### Source document
━━━━

This new network contains a deconvolutional layer that perform upsampling in order to counteracts the subsampling performed by pooling layers, ensuring that the output segmentation has the same size as the input image. In this example upsampling by a factor of 32 is performed, hence the name FCN-32s. This upsampling layer needs to be initialized with weights so that it performs bi-linear upsampling.

Warning: When training the FCN-16s and FCN-8s networks these should be intialized with the weights of a *trained* FCN-32s net, not the VGG-16 model. 

In [6]:
weights = 'vgg16fc.caffemodel'

caffe.set_device(0)
caffe.set_mode_gpu()

solver = caffe.SGDSolver('solver.prototxt')
solver.net.copy_from(weights)

# surgery
import surgery
interp_layers = [k for k in solver.net.params.keys() if 'up' in k]
surgery.interp(solver.net, interp_layers)

With the correctly initialized network we can now start training. During training we want to evaluate segmentation performance, this is done using a special scoring function. Choosing a scoring function means we do not have to worry about setting the `batch_size` and `test_iter` in accordance to the test dataset size, but it requires training through python.

In [None]:
# scoring
import score
val = np.loadtxt('../../data/pascal/seg11valid.txt', dtype=str)

for _ in range(25):
    solver.step(4000)
    score.seg_tests(solver, False, val, layer='score')

#Save network.
solver.net.save("snapshot/final.caffemodel")

# 4. Further Networks

This example is based on the examples provided [here](fcn.berkleyvision.org). Have a look there for how to train more accurate FCN-16s and FCN-8s architectures. All python files used in this example are the same, the training code from section 3 is provided in the `solve.py` files.

━━━━

### Entries provided
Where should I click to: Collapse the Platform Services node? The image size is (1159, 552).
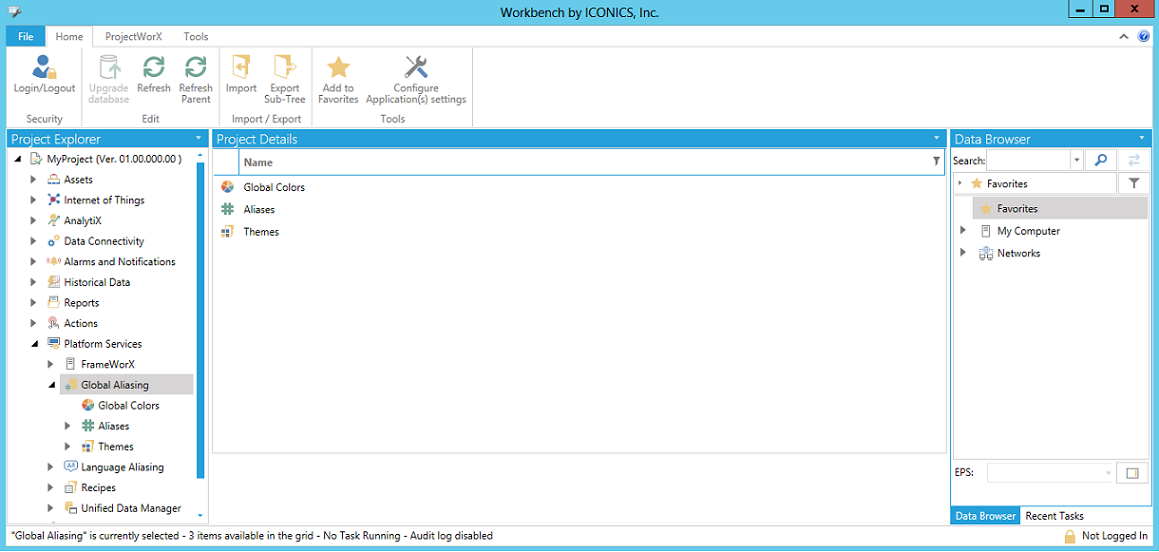(x=33, y=344)
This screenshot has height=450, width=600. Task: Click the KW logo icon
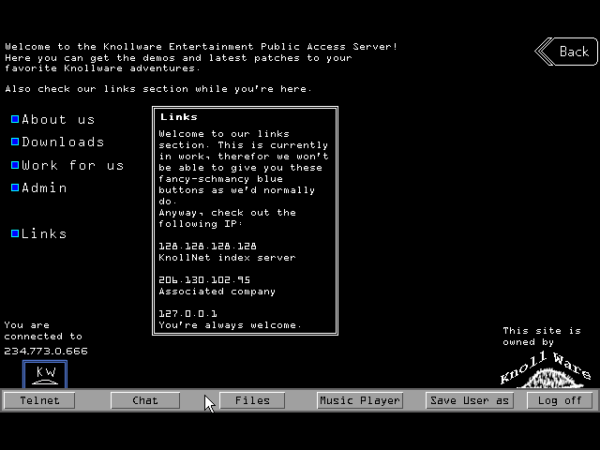pyautogui.click(x=45, y=374)
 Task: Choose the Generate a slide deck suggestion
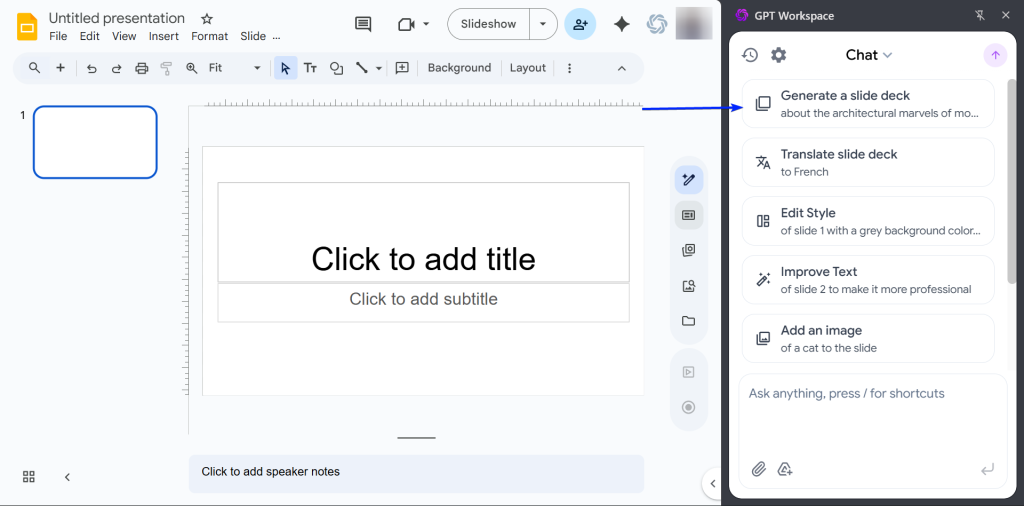click(x=868, y=103)
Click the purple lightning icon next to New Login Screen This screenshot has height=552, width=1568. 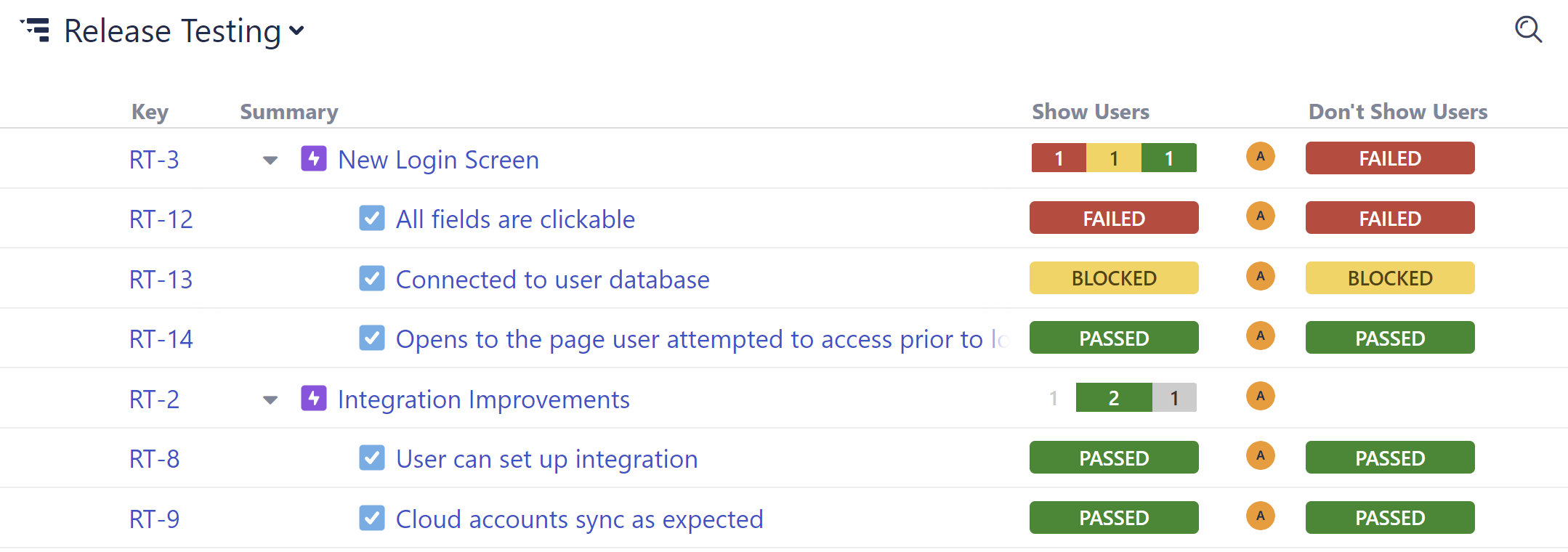(x=313, y=158)
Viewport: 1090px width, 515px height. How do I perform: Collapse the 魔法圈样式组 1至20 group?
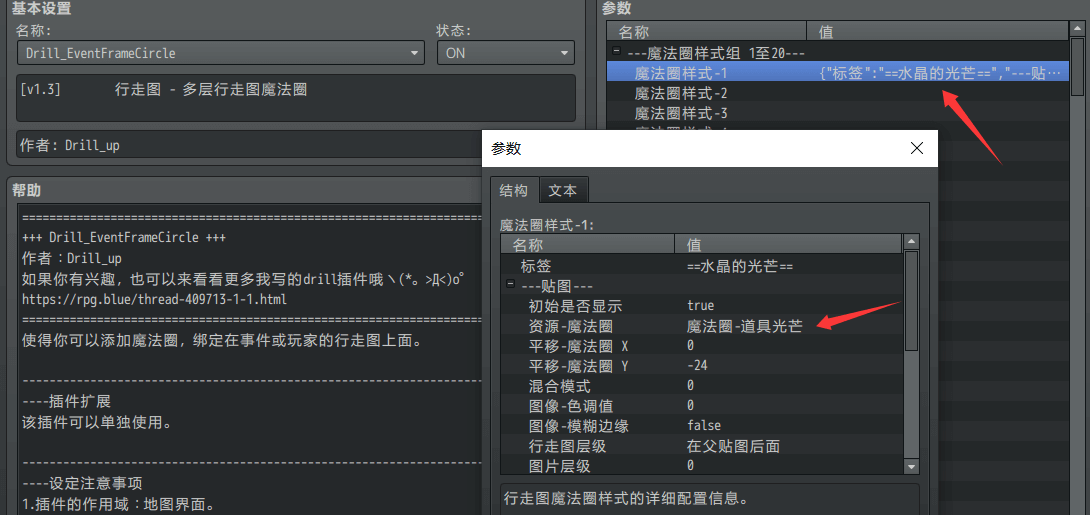[x=617, y=52]
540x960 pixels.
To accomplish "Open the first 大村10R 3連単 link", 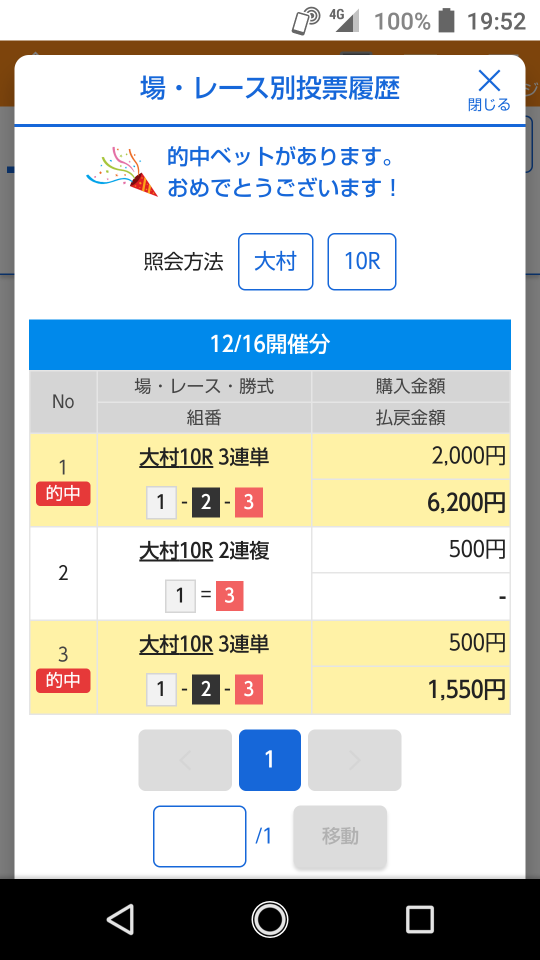I will pyautogui.click(x=204, y=457).
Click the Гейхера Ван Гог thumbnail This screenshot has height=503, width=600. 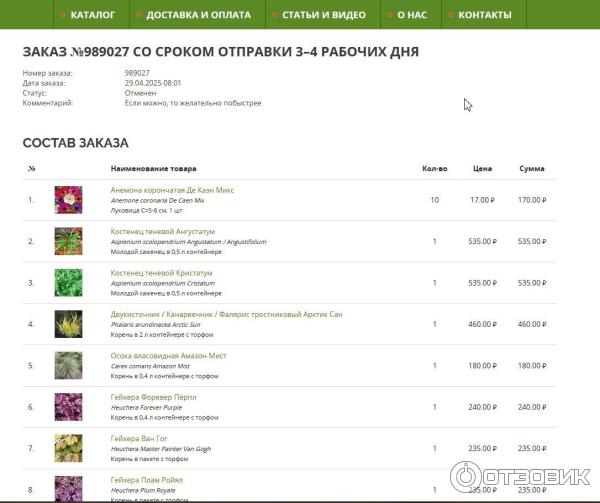pos(68,449)
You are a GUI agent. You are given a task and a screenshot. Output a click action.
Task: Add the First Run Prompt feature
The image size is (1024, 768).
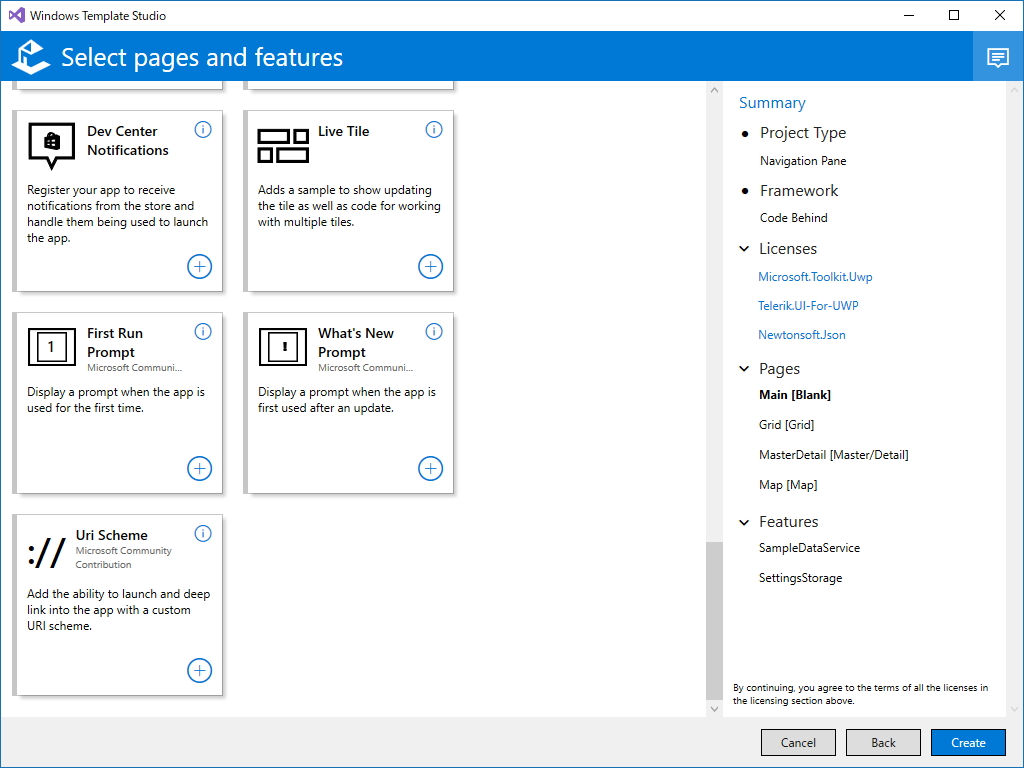200,469
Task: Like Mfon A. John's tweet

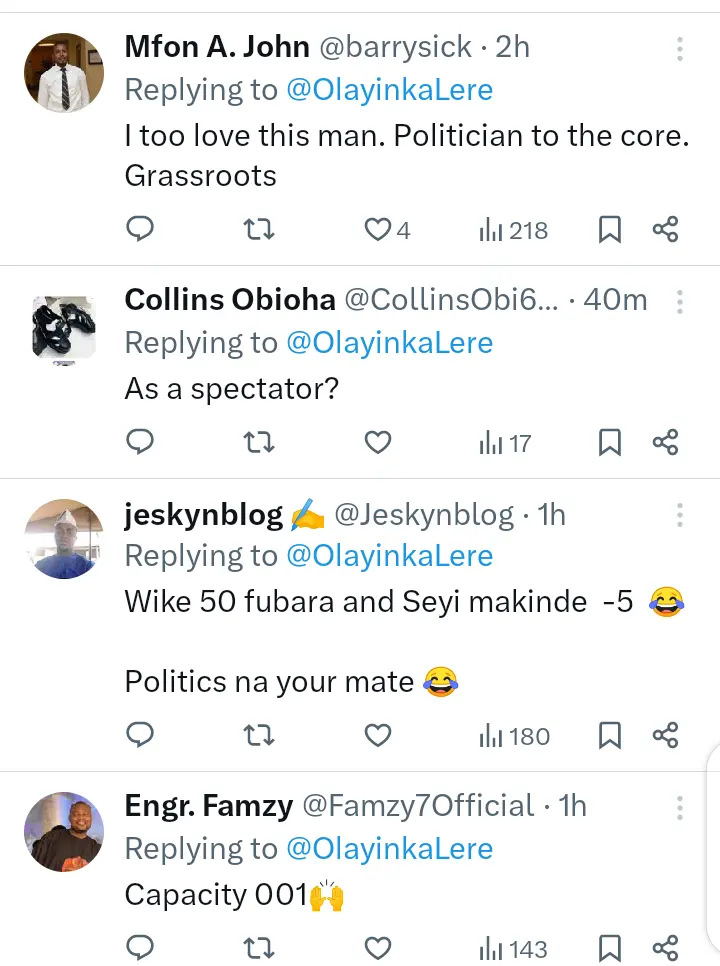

━━━━

### Exercise brief
Write out the FCN training text word for word between "caffe.set_device(0)" and "surgery.interp(solver.net, interp_layers)", inclusive. The lines above come from a source other than the FCN training text.

### Task response
caffe.set_device(0)
caffe.set_mode_gpu()

solver = caffe.SGDSolver('solver.prototxt')
solver.net.copy_from(weights)

# surgery
import surgery
interp_layers = [k for k in solver.net.params.keys() if 'up' in k]
surgery.interp(solver.net, interp_layers)